The video below is an example of the videos collected by both SatCam and RIOT Cam. These arrays have 6 cameras. The video is the view from these cameras stitched together. The top camera is not included in the panorama. The NOAA scientists use the videos to count fish species they study during the SEAMAP reef fish survey.
As we were docking, I had mixed emotions as we approached the harbor. I disembarked in Tampa, Florida. I was very excited to get back home but I knew my journey on Pisces was coming to an end. I am proud of myself for taking this trip. I am grateful for all the support from my family, friends, team teachers, and administration. I would not have been able to sail without their help. I learned so much more than I imagined and I will treasure the memories I made on this adventure. Being a Teacher at Sea increased my appreciation of Gulf of Mexico and I want to pass that on to my students.
Life at home has returned to normal. I returned back to school this week. I’ve spent a lot of time talking to my students about my experience aboard the ship. They have asked tons of questions. They are very interested in every aspect of my time at sea and loved all of the pictures and videos. I love that they are so engaged in the lessons this week. We are in the last month of school and it is often hard to keep the student’s attention. My Teacher at Sea tales and lesson plans have kept them focused and on task. They claim to have missed me and I, of course, missed them.
I do have a few pieces of advice for the others that have yet to embark on their Teacher at Sea journey.
- It is amazing. You will love it.
- Bring a water bottle and a backpack. I used both of these almost constantly.
- Talk to everyone on the ship. Every member of the vessel has valuable knowledge.

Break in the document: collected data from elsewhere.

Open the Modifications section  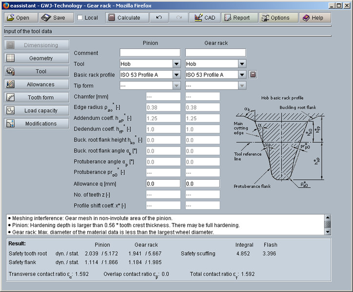point(37,124)
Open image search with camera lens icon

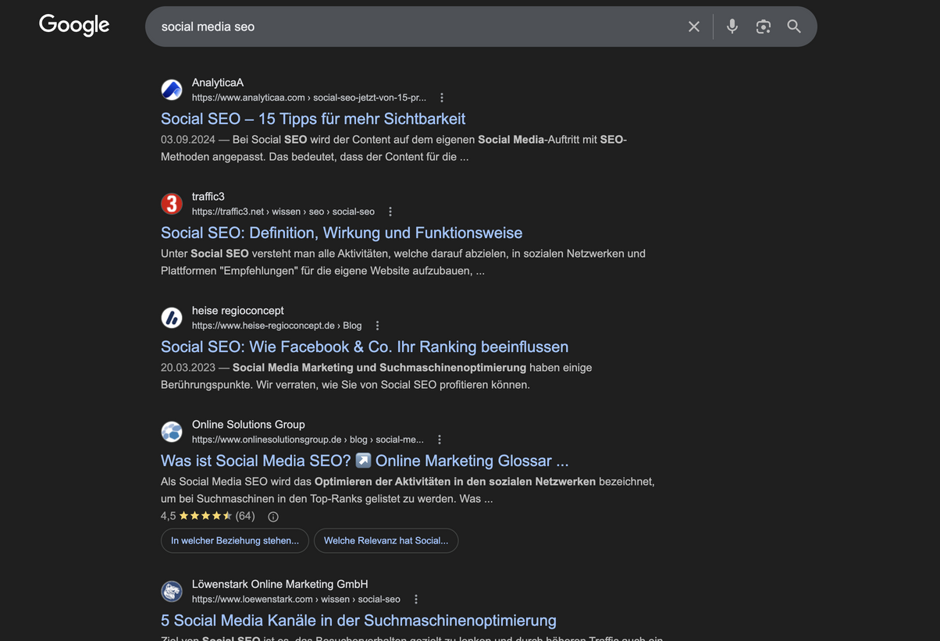coord(763,27)
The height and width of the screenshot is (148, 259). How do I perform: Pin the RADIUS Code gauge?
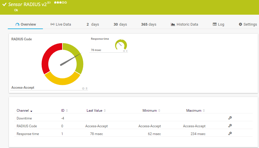click(x=86, y=88)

- Ask your students what they are the most curious about. After a brief overview of NOAA and the mission I was going on, I had my students write questions for me to get answered. It was a great way to gauge what they were most interested in and these also make great conversation starters.
Did You Know?
If there are not enough male grouper in a given area, the largest or dominant female will change from a female to male.